Segment Start: RECORDS

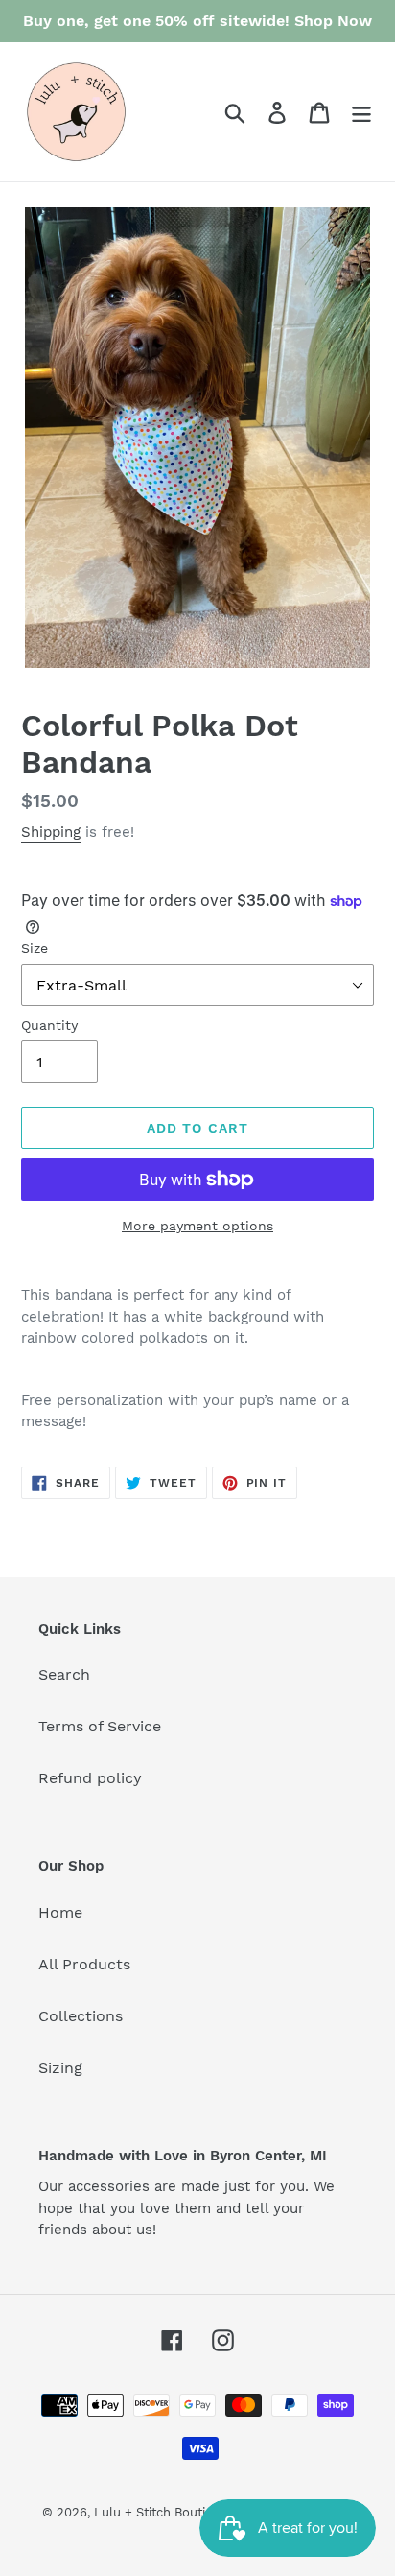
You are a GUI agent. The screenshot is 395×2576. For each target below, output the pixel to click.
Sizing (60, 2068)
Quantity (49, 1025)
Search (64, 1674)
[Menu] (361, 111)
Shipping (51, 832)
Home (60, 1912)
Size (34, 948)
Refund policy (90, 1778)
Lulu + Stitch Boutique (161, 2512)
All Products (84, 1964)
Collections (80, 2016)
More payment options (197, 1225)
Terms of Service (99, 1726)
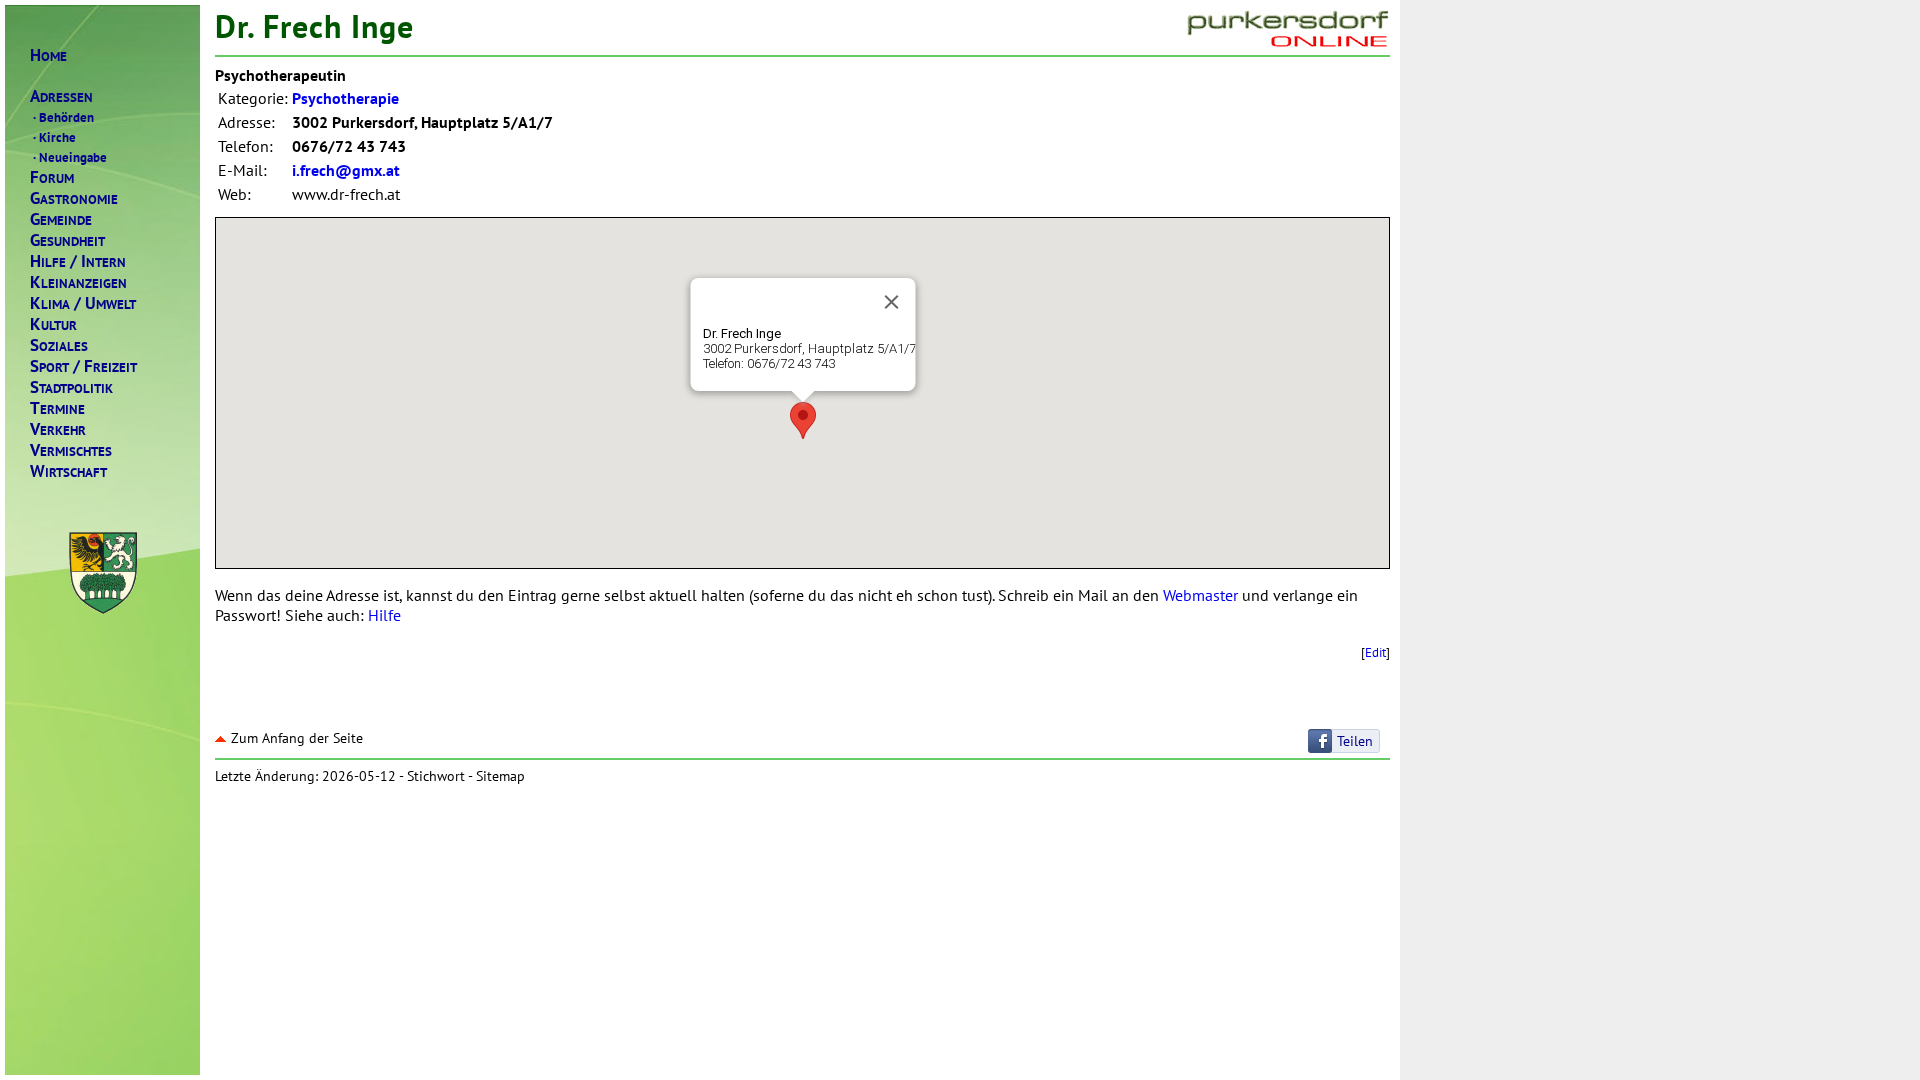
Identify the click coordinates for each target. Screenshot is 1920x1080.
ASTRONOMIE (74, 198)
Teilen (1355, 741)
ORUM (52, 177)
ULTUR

Segment End: RECORDS

> [ASSIGNMENT] Could you reproduce all of the data above exactly and skip any image?

> [RESPONSE]
You are a GUI agent. The screenshot is 395×2576. For each target below, output the pixel to click.
Sizing (60, 2068)
Quantity (49, 1025)
Search (64, 1674)
[Menu] (361, 111)
Shipping (51, 832)
Home (60, 1912)
Size (34, 948)
Refund policy (90, 1778)
Lulu + Stitch Boutique (161, 2512)
All Products (84, 1964)
Collections (80, 2016)
More payment options (197, 1225)
Terms of Service (99, 1726)
Identify the click coordinates for each target. Screenshot is 1920x1080.
ASTRONOMIE (74, 198)
Teilen (1355, 741)
ORUM (52, 177)
ULTUR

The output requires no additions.